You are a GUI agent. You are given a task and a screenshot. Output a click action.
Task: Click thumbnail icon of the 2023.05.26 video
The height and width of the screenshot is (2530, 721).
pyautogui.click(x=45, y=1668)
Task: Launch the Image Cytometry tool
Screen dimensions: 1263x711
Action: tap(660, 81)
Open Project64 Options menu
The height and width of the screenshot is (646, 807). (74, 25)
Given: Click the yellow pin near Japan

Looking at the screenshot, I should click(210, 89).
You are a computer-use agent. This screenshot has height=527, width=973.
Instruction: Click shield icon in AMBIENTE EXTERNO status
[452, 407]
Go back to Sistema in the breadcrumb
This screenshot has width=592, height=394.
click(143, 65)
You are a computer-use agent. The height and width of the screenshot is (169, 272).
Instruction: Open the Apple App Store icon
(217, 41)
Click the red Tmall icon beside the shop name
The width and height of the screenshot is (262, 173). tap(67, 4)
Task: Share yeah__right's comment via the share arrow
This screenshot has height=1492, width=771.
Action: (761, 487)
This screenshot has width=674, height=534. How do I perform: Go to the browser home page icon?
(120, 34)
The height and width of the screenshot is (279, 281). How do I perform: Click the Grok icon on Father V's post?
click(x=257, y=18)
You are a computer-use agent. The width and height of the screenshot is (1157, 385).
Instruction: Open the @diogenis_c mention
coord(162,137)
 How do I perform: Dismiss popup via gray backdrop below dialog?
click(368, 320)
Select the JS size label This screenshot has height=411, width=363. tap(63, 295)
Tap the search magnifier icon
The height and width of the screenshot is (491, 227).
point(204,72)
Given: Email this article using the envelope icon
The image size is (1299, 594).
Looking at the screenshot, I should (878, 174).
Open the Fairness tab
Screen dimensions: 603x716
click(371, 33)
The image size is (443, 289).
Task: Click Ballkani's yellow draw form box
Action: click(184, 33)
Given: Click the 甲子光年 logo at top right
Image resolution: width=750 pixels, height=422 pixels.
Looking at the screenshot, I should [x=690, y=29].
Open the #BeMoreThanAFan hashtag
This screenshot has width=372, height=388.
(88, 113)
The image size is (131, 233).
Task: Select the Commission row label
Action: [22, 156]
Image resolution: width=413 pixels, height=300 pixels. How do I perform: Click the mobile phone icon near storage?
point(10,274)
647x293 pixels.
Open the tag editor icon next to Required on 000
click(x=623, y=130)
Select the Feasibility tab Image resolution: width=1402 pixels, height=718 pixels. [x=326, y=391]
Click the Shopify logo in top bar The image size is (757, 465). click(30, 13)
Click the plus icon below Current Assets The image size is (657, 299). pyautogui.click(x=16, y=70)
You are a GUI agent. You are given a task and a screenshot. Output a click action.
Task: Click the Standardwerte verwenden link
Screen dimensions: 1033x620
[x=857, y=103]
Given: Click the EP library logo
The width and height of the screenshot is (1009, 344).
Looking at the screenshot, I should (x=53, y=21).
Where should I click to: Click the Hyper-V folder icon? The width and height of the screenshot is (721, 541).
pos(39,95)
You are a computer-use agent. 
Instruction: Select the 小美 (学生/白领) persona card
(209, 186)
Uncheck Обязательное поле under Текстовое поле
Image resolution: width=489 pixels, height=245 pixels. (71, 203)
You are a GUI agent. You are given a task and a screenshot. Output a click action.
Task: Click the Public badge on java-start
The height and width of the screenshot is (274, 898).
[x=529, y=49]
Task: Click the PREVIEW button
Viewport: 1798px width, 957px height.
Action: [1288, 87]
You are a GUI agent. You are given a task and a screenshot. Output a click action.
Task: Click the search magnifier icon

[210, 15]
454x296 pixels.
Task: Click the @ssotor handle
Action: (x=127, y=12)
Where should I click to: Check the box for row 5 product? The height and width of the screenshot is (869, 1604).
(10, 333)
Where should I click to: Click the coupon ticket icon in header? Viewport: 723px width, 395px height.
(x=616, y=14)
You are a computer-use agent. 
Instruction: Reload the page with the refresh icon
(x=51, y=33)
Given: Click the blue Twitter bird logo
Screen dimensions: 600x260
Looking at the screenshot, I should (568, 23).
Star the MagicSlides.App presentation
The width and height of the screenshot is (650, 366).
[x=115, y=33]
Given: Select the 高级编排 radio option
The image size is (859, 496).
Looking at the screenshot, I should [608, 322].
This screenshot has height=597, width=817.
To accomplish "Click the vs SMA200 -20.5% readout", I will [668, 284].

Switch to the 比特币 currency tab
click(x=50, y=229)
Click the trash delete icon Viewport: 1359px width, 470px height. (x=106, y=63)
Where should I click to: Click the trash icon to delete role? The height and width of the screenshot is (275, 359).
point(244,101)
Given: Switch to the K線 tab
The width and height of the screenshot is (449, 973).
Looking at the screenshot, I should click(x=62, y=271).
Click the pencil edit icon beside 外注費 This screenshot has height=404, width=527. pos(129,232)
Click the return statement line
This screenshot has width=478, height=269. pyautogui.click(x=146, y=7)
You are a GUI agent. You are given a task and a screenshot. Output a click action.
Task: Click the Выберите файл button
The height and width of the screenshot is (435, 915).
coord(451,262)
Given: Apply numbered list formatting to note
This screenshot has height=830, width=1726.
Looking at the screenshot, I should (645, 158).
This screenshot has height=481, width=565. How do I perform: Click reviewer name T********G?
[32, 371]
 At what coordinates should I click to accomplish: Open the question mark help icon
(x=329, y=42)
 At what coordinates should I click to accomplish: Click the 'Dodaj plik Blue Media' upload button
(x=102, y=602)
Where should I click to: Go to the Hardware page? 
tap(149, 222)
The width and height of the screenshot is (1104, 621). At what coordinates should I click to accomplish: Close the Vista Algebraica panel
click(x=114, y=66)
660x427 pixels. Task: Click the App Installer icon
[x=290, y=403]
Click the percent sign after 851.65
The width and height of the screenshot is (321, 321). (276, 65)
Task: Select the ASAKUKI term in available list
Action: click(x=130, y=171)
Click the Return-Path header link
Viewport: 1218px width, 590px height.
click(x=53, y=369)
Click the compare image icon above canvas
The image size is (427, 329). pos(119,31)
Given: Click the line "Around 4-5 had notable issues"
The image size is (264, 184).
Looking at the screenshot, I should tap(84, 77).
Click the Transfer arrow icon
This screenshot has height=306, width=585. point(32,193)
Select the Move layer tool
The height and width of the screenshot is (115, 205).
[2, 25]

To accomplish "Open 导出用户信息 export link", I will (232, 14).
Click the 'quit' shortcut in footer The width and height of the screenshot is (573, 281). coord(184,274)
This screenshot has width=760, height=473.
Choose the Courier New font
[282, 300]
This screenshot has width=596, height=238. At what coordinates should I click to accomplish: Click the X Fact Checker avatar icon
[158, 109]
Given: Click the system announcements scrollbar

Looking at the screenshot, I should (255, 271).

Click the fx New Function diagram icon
______
WORK TASK: Your answer should consist of each line of the data above in which the word "will" occurs.

OUTPUT BELOW:
To accomplish "Click the vs SMA200 -20.5% readout", I will [668, 284].
To accomplish "Open 导出用户信息 export link", I will (232, 14).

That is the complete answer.